Using std::vector in daxpy

Fig. 9.
figure 9

Specialized managed memory allocator for std::vector

Fig. 10.
figure 10

Using std::vector with specialized managed memory allocator

The class UMAllocator ensures that the vector data is allocated in Managed Memory and that the data will be migrated between the host and devices upon encountering page faults. The map clauses on lines 5 and 10 perform a bitwise copy of the structure of the vectors x and y to the device (including the data pointer to UM) allowing both loops to work correctly on host and device.

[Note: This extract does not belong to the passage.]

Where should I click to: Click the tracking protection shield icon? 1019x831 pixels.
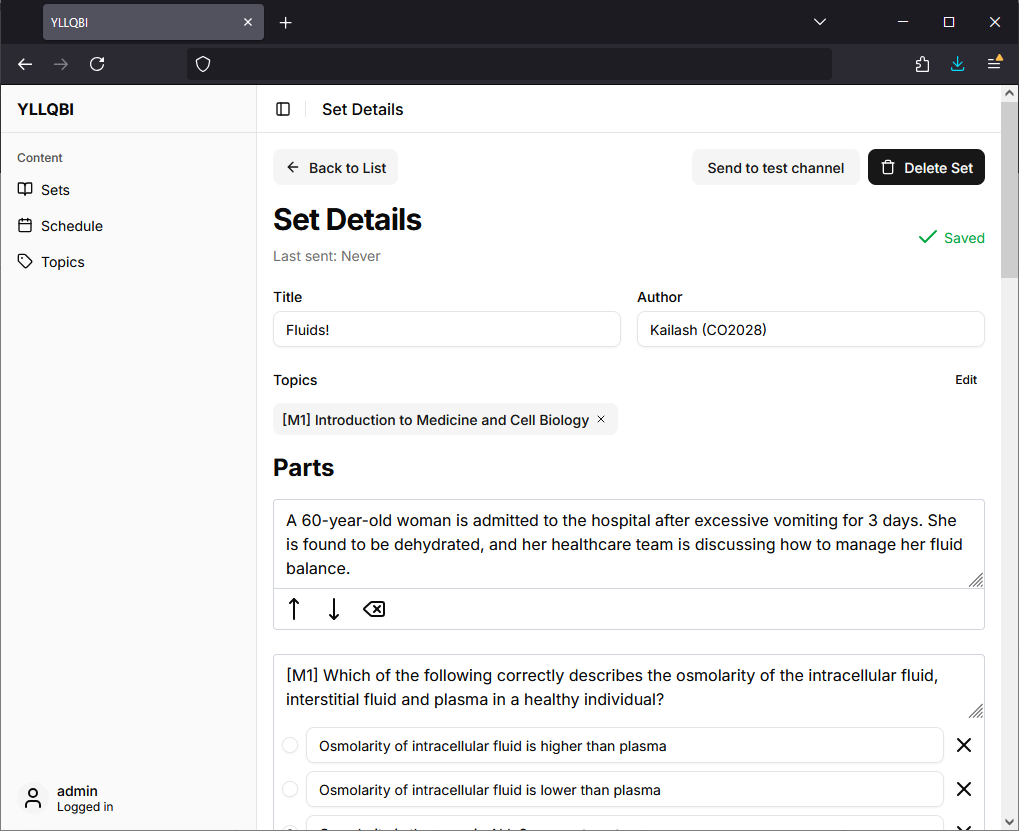pos(203,63)
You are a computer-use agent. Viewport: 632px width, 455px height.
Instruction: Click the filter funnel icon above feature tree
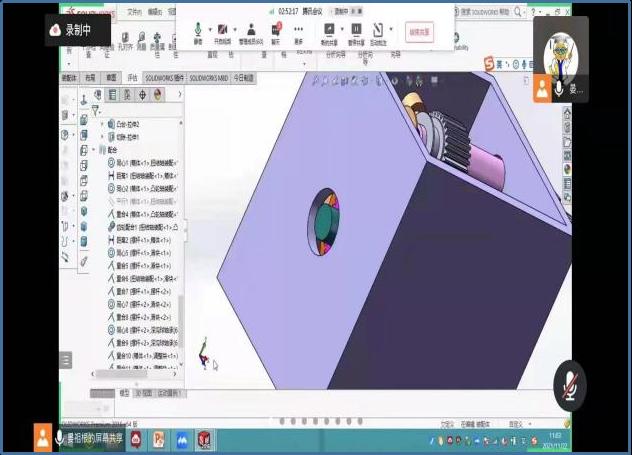[96, 109]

Conceivably, one might similarly want to create an “OpenMP-mapped” std::vector by using an allocator with additional enter/exit data clauses for mapping the vector’s data to the device. This will, however, not work since mapping the vector structure (e.g. lines 5 and 10, Fig. 10) would then additionally require updating the underlying vector data pointer to the correct device address; something not allowed directly for the vector class. We further emphasize that in the code presented in the Fig. 10, although vectors x and y are used exclusively on the device, their initial allocation will always be on the host. This is because the C++ specification requires the vector data to be default constructed; there is no way to circumvent this default initialization behavior. For the same reason, any attempt at present to write a “device-only” allocator (e.g. one using cudaMalloc instead of cudaMallocManaged) will also fail.

4.4 Limitations of Integrating UM and OpenMP4.5

Although the techniques described above for using UM within OpenMP4.5 target regions are both convenient and elegant, it should be emphasized that mixing OpenMP4.5 and CUDA Managed Memory would require specific hardware and system-software support. For systems with NVIDIA GPUs this approach will not work with devices prior to Pascal GPUs and with versions of CUDA prior to CUDA 8.0.

5 Summary and Outlook

OpenMP is further evolving into version 5 with performance and usability critical changes. First, it will include an interface for performance profiling tools (OMPT). This defines a set of events generated by the runtime that can be intercepted by a profiling tool, and a set of hooks that can be used to inspect the internal state of the library. Second, it includes the concept of implicit declare target, which requires compilers to make function definitions available for devices even if these were not explicitly marked by the user for device compilation. This simplifies building existing host libraries for devices, including some basic STL patterns that are extensively used in technical computing applications. Lastly, the OpenMP committee is working on a set of memory-related constructs that will enable users to express different kind of storage in their program and that are currently under study as a vehicle to express non-volatile memory buffers on CPU and shared memory buffers on GPUs.